HARARE, July 19 (Xinhua) -- The Zimbabwe Electoral Commission (ZEC) on Thursday refuted allegations made by an independent group that the voters' roll of the July 30 general elections is unclean and contains "ghost voters."
ZEC chairperson Priscilla Chigumba said in a statement that the commission had checked all the alleged ghosts and was satisfied that the voters who had the same names and dates of birth were unique individuals with unique photographs and fingerprints.
"The commission would be grateful to show the records of these individuals to stakeholders. The commission can therefore not disenfranchise them," she said.
The independent group calling itself "Team Pachedu" had accused ZEC of coming up with a voters' roll with 250,000 ghost voters.
Among the team's "findings" were the alleged duplication of identity numbers with different names, or slight changes to spellings, similar ID numbers and the same person registered at different polling stations.
However, Chigumba dismissed the analysis that the commission stuffed the roll with ghost voters based on the argument that the coincidence of having people with the same name, surname and date of birth was "statistically unlikely".

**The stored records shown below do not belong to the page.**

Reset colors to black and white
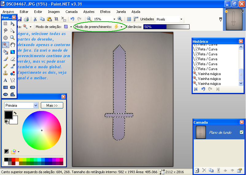The image size is (246, 175). (x=6, y=122)
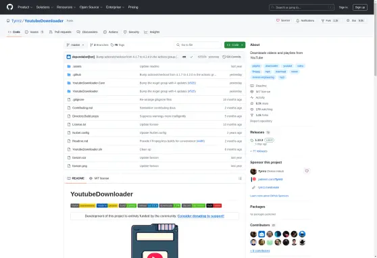Open the Commits history link
Screen dimensions: 377x258
tap(232, 57)
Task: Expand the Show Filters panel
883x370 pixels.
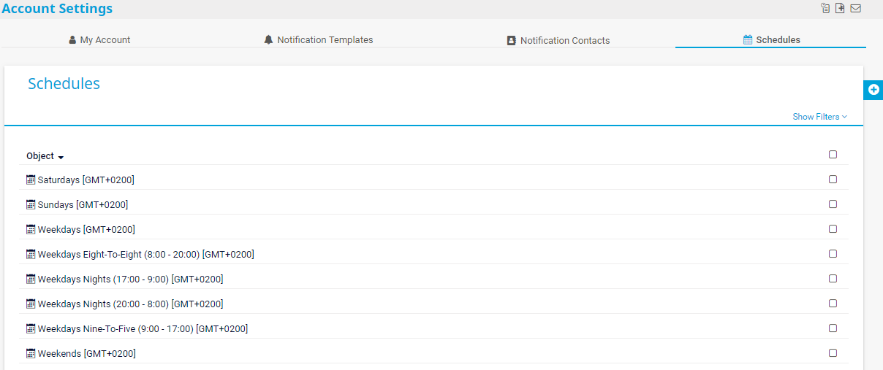Action: point(819,117)
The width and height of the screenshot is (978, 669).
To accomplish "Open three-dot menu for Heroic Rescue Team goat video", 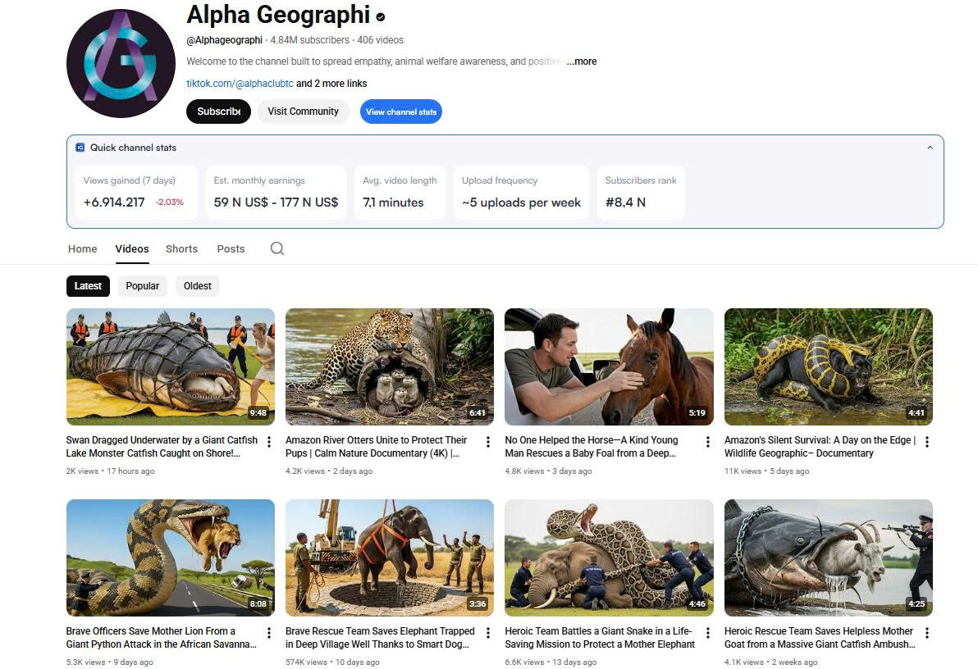I will (x=927, y=633).
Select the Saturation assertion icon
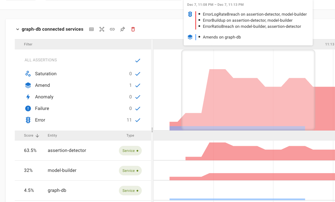Viewport: 335px width, 202px height. [x=28, y=74]
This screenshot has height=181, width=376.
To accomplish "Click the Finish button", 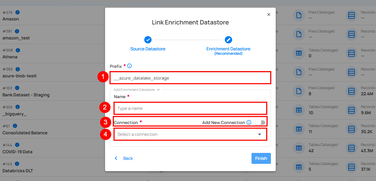I will pos(261,158).
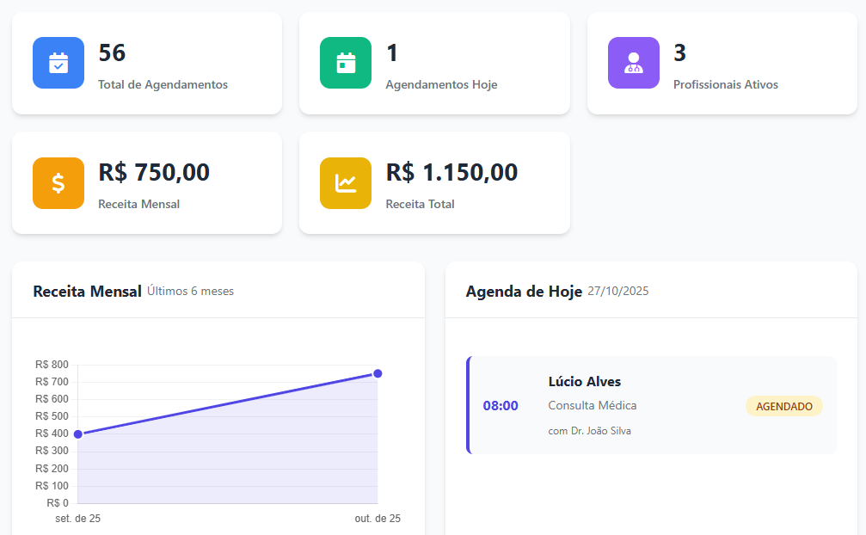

"The commission has taken note of these and wishes to advise stakeholders that an analysis of the number of voters in the roll with similar surnames shows that 115,446 voters have a Moyo surname," she said.

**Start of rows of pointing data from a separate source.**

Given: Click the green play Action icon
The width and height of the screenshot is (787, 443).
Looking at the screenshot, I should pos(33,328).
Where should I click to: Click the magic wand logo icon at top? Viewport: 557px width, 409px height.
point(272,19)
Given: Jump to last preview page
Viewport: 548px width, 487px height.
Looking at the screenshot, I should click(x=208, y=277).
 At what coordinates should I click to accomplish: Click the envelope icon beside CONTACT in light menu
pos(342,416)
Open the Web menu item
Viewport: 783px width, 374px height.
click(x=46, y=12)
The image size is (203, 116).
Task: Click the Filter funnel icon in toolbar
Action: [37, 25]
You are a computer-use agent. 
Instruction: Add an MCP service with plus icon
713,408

She said during the voters' roll inspection period, 114,691 requests data corrections were received and effected.
On the issue of duplicate national identity numbers, she said the commission had engaged the Registrar-General's Office for verification.

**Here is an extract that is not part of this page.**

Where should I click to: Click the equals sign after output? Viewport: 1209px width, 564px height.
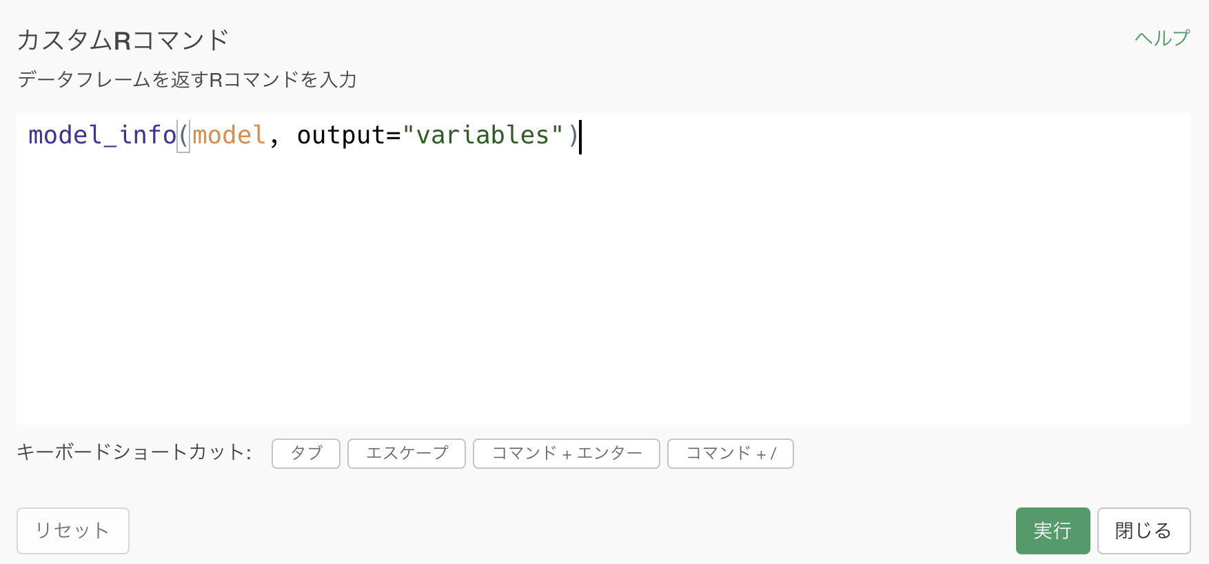point(394,136)
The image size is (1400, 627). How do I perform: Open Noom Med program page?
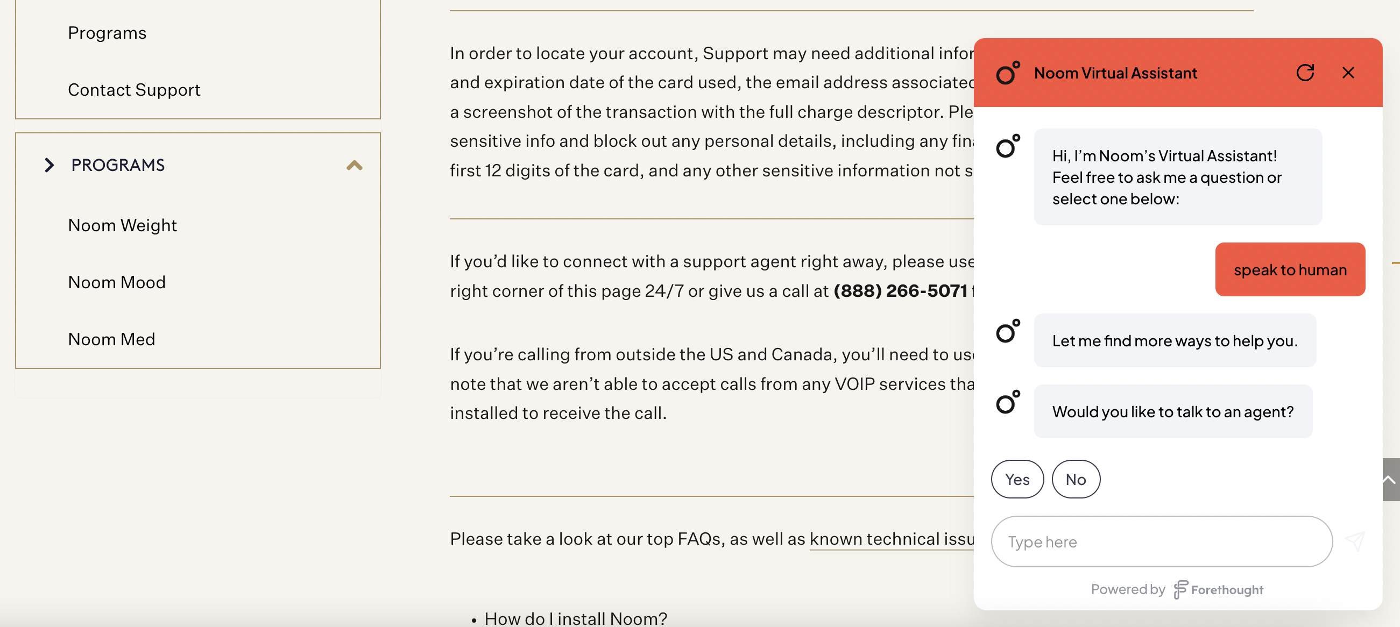111,338
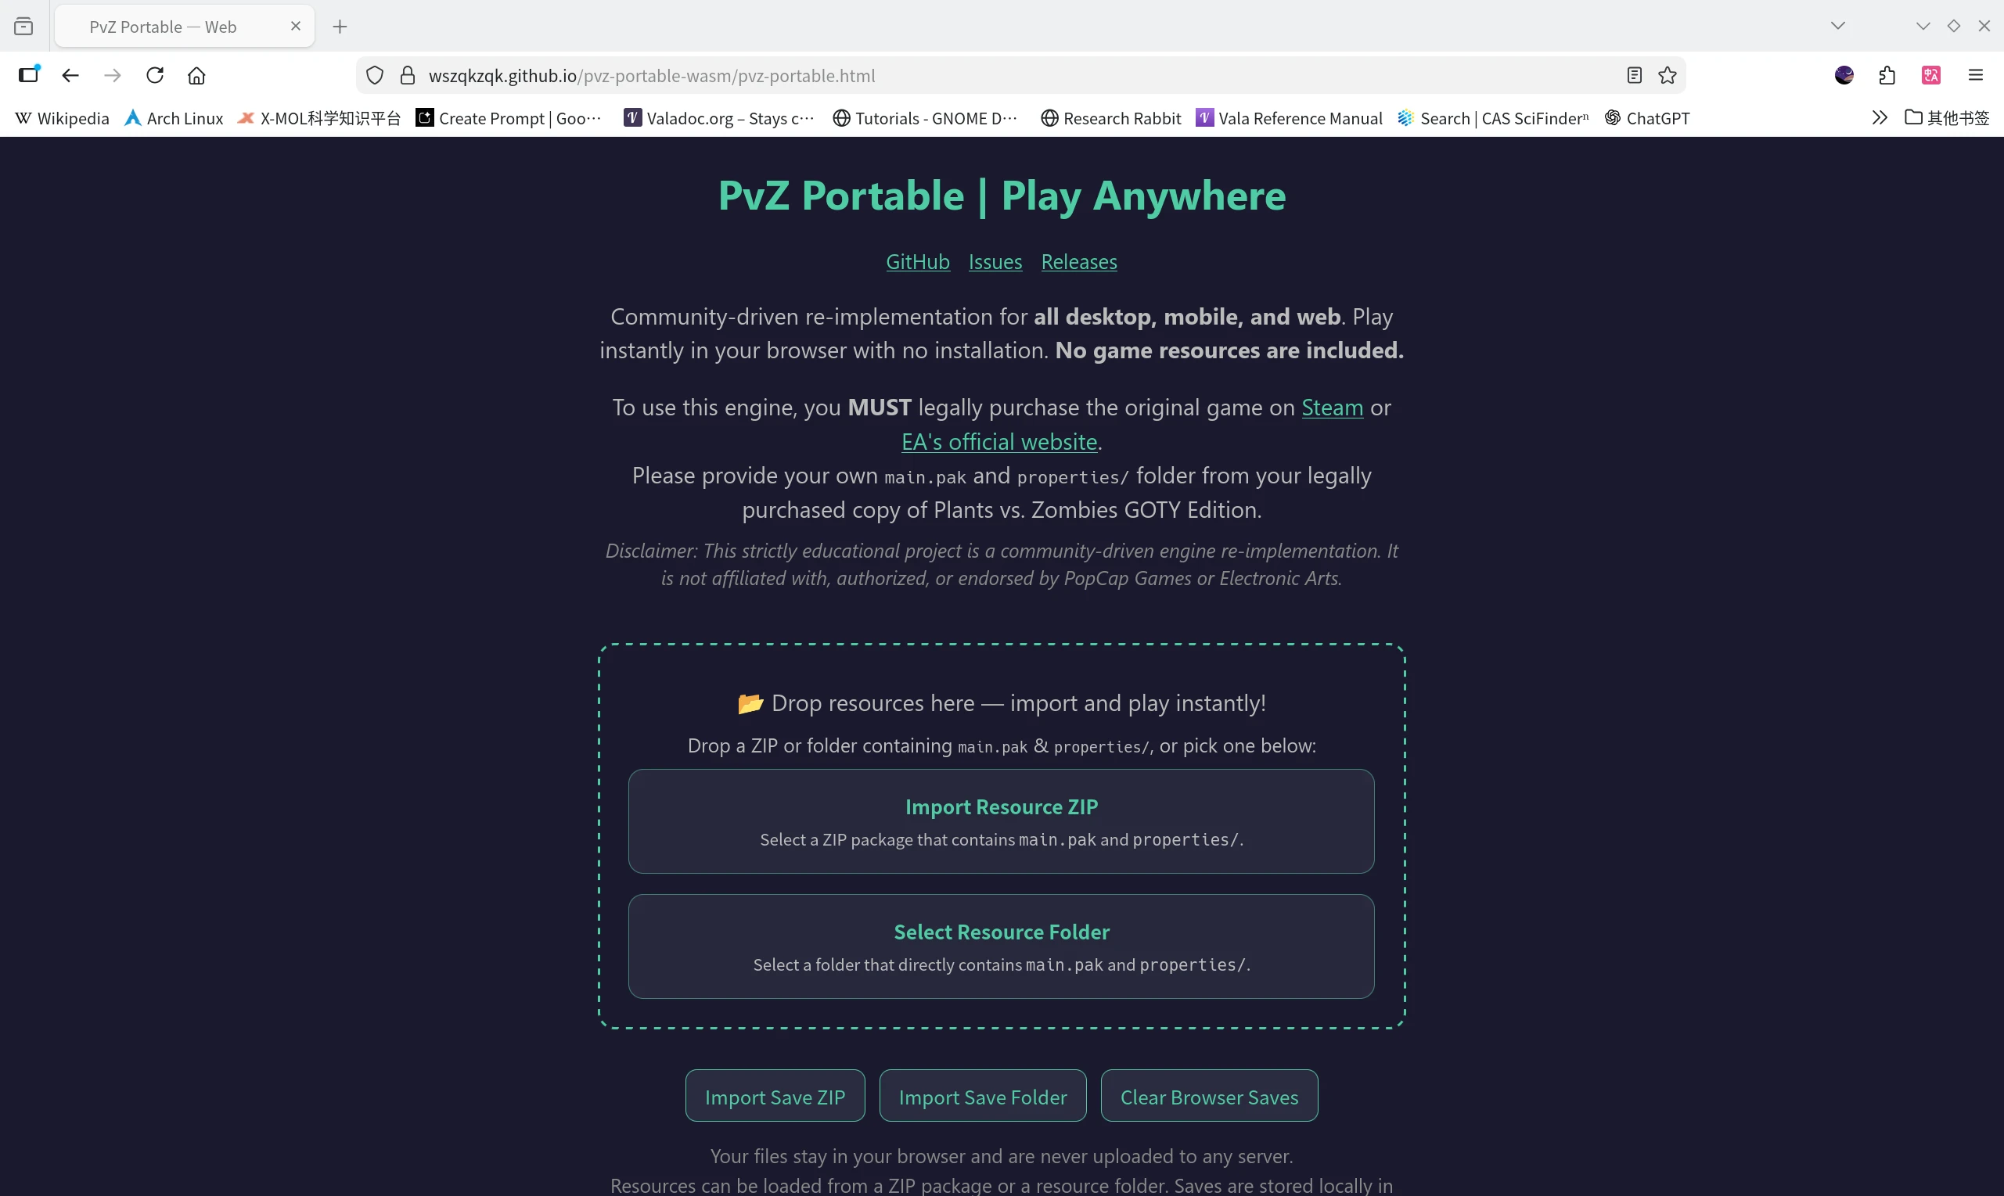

"Some cases were resolved while a number are still under investigation. In order for the commission to finalize the voters' roll in time for the elections, 1,667 cases of duplicate ID numbers that are still under investigation were excluded from the voters' roll and compiled in the Exclusion List."
She said 510 of these shared the same ID numbers but with different details while 1,157 shared the same ID numbers and details but were different individuals based on biometric data.